MADRID, Spain – Iran's top nuclear negotiator said Friday that the West's pressure for a quick response to its offer of incentives for Tehran to halt its nuclear program is not helpful, but insisted the standoff can be resolved through dialogue.
"We do not need them to give us a deadline for answering. That pressure creates an atmosphere of lack of confidence and doubt among the two sides," Ali Larijani told a news conference in Madrid after meeting with senior Spanish officials.
"The Iranian nuclear issue is not so complicated that it cannot be solved through dialogue," Larijani said.
"This proposal has many doubts," he said. "Through dialogue we have to resolve the doubts."
He said Iran is optimistic about prospects for resolving the standoff but would not say when it might respond to the package of incentives.
Tehran has asserted repeatedly that its nuclear program is peaceful and aimed at generating power. But the U.S. and the European Union fear it is a cover for the development of nuclear weapons.
Europe could enhance Iranian confidence in the nuclear talks by ending restrictions on exports of some industrial equipment to Iran, Larijani said. "There are many areas in which confidence can be created," he said.

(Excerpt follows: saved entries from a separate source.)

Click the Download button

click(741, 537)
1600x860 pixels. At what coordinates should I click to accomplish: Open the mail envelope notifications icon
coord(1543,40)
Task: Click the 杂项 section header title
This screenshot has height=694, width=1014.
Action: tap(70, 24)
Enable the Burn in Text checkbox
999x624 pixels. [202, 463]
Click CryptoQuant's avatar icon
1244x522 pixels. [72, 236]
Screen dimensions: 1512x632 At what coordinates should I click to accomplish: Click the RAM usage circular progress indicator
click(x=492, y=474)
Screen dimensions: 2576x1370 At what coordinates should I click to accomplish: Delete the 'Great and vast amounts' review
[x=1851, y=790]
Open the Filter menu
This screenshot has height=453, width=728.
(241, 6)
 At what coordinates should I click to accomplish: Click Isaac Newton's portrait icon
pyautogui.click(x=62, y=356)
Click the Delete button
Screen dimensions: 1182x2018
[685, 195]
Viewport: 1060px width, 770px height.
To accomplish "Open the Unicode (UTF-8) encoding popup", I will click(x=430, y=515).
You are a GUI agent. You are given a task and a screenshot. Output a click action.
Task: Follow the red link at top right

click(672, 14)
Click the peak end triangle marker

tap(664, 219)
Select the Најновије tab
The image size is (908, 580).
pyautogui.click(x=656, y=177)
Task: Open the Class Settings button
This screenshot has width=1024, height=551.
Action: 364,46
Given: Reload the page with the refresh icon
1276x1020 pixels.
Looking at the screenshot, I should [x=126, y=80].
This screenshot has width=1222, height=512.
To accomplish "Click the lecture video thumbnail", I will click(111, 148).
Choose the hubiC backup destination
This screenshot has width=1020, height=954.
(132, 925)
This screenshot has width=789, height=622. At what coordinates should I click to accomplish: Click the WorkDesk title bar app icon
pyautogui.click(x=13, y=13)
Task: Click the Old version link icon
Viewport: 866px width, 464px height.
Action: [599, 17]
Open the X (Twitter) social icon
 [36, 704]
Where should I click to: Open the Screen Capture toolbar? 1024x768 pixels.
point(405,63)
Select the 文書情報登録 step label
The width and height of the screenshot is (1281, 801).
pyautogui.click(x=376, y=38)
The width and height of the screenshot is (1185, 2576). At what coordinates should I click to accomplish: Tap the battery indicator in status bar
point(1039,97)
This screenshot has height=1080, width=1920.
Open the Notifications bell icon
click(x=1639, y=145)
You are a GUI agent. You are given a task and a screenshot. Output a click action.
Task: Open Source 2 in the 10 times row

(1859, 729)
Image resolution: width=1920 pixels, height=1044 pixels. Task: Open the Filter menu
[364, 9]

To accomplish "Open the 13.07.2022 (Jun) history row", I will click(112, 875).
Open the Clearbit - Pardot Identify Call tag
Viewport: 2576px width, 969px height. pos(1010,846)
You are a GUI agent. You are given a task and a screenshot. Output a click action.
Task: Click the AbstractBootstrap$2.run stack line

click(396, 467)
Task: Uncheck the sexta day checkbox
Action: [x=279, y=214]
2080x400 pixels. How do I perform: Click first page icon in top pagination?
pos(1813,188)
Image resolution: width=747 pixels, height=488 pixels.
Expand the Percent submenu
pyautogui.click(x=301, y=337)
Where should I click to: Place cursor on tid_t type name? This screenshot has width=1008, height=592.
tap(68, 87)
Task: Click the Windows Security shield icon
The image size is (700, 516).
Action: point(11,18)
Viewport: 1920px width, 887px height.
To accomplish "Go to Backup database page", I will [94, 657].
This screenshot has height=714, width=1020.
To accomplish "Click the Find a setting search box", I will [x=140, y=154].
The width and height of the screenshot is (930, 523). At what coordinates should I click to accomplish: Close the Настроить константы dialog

Javier Solana, the European Union's foreign policy chief, traveled to Tehran last month with the offer of incentives if Iran agrees to halt its uranium enrichment program and return to negotiations.
On Thursday, Larijani met with Solana in Brussels, Belgium, and said his country remains serious about continuing negotiations.
Those talks were "constructive and fruitful," the Iranian official said Friday.
The five permanent members of the U.N. Security Council and Germany drafted the offer, which includes sharing civilian nuclear expertise and technology. The six nations have pushed for a response from Iran, but have yet to receive one.
Solana and Larijani are to meet again Tuesday in Brussels.
Western diplomats have threatened to restart efforts to punish Iran through possible U.N. sanctions unless Tehran stops enrichment and agrees to talks.